De los amigos casados de la pandilla, él era el que llevaba menos tiempo. Aparentemente enamorado, supuestamente feliz, pero pudiera ser que no tanto.

Fue mi hermano quien me recomendó la película con un encargo. Me dijo que, después de verla, me imaginase en las circunstancias del protagonista. Y en ese supuesto, que le dijera si yo también me hubiera subido al árbol, aún sabiendo todo lo que pasaría después.

La verdad es que no hay nada como un enigma para despertar mi interés y vi la película con mucha atención. No tenía actores conocidos, era una producción italiana, y aunque no diría yo que era una obra maestra, se dejaba ver. Especialmente, porque yo andaba entretenido buscando mi propia respuesta a los acontecimientos que sucedían.

Él y su esposa acudieron a la boda de uno de sus amigos, que se celebraba en los jardines de una mansión señorial. La pareja, durante el convite (por cierto, bastante más del estilo norteamericano que del mediterráneo), se separó en diversas ocasiones para departir con el resto de los invitados.

Entonces apareció ella, una chica rubia —más que guapa, atractiva, suave, tierna— de apenas dieciocho años que aún iba al instituto y a la que conocía por ser la hija de unos amigos cercanos a su familia. Le dijo que llevaba tiempo queriendo hablar con él y lo invitó a subir al árbol, una especie de mirador romántico que la mansión tenía preparada en un lateral del jardín, y él, localizando la lejanía de su esposa con la mirada, aceptó.

Allí, ella le confesó la atracción que le despertaba y su deseo de volverlo a ver, hasta que la aparición inminente de su esposa le hizo bajar apresuradamente y dejar una futura cita sin precisar.

El resto, bueno, no voy a contarlo para que nadie sepa que el mayordomo es el asesino. Pero si diré que, cuando semanas más tarde mi hermano me recordó el encargo, yo le contesté afirmativamente sin vacilación ninguna. A lo que mi hermano comentó, con esa ironía que sólo él sabe desplegar:

———¡Si es que no te sirve la cabeza para nada! ¿No ves que si nos subimos todos, acabaremos por tronchar el árbol?

Fue su alusión a mi cabeza la que me hizo reflexionar más tarde sobre otro tipo de consideraciones más profundas. Porque es sencillo ponerse en la piel de otro sabiendo en todo momento que es «otro», como es sencillo dar consejos que uno nunca seguiría.

Pero entender que la vida es sólo una, decidir si hay que seguir con los ojos ciegos al azar cuando se cruza, calibrar la robustez de la palabra dada, romper los lazos y hacer daño para fabricar otros que pueden ser igual de frágiles, o desvivir una vida con la cabeza puesta en lo que pudo ser y no fue, no tiene nada de sencillo.

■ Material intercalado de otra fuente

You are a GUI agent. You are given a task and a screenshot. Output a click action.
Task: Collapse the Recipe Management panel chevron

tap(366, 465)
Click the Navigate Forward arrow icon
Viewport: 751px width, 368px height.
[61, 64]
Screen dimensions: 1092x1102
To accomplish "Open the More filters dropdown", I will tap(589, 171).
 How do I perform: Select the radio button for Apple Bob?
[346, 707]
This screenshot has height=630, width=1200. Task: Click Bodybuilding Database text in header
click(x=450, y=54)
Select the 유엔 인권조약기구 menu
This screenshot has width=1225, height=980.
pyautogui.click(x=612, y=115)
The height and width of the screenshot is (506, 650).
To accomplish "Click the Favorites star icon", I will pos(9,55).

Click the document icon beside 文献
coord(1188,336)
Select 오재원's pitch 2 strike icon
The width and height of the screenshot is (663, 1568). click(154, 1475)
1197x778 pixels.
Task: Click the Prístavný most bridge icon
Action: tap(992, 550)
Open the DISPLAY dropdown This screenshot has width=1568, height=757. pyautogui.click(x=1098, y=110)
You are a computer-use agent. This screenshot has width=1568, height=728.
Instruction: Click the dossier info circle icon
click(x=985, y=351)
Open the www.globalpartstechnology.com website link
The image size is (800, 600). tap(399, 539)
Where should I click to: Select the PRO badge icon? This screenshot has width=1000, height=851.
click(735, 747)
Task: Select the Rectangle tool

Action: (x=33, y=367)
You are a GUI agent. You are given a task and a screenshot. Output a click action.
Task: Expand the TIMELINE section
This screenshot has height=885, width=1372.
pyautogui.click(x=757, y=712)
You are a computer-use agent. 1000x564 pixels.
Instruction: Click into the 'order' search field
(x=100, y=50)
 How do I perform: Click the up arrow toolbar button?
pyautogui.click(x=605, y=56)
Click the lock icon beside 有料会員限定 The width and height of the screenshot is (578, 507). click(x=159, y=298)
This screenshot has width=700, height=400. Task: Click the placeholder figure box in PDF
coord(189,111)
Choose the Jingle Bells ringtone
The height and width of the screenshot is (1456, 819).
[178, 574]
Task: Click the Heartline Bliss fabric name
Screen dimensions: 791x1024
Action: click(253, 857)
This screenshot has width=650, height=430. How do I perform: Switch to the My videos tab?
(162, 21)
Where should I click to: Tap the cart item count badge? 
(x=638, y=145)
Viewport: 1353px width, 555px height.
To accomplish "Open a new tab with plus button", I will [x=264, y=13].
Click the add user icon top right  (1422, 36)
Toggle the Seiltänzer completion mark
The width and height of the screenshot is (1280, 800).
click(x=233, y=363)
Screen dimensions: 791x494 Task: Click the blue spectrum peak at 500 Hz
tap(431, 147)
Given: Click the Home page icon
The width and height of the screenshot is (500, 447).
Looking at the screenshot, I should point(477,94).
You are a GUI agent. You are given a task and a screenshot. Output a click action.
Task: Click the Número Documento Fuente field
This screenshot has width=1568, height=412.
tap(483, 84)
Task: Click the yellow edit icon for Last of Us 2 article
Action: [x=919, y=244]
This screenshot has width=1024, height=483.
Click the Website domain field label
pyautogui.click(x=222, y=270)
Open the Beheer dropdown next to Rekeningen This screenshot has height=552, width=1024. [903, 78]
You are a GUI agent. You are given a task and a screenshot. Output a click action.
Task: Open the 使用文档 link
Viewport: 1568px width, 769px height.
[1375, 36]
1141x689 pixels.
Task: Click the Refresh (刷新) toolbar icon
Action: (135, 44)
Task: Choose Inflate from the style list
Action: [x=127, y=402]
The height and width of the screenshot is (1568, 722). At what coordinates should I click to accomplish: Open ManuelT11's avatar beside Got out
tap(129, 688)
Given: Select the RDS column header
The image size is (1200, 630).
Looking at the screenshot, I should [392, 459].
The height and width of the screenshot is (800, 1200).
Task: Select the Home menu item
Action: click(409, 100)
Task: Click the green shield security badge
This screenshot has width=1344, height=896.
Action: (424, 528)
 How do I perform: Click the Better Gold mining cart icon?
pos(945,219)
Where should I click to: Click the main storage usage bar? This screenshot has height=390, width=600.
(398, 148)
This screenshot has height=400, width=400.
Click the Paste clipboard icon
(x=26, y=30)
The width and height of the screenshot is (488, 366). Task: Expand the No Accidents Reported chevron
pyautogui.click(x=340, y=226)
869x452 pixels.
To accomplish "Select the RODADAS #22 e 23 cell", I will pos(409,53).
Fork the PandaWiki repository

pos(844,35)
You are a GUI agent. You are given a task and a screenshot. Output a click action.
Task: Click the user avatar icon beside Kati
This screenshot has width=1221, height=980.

Así que, después de mucho pensar en el asunto, en realidad no sé si subiría al árbol. Porque siempre es el corazón el que dice la última palabra. Pero, desde luego, he extraído de mi reflexión la clara consecuencia de que, efectivamente, necesito un sombrero con urgencia. O una gorra.

No deseo conocer quién subiría al árbol ni por qué. Sólo confesar que sí que me gustaría saber, malsana curiosidad masculina, si lo que se ve desde allí arriba es tan hermoso como lo que, estrangulado por el deseo en algunas noches solitarias, se desvanece con el agua fría.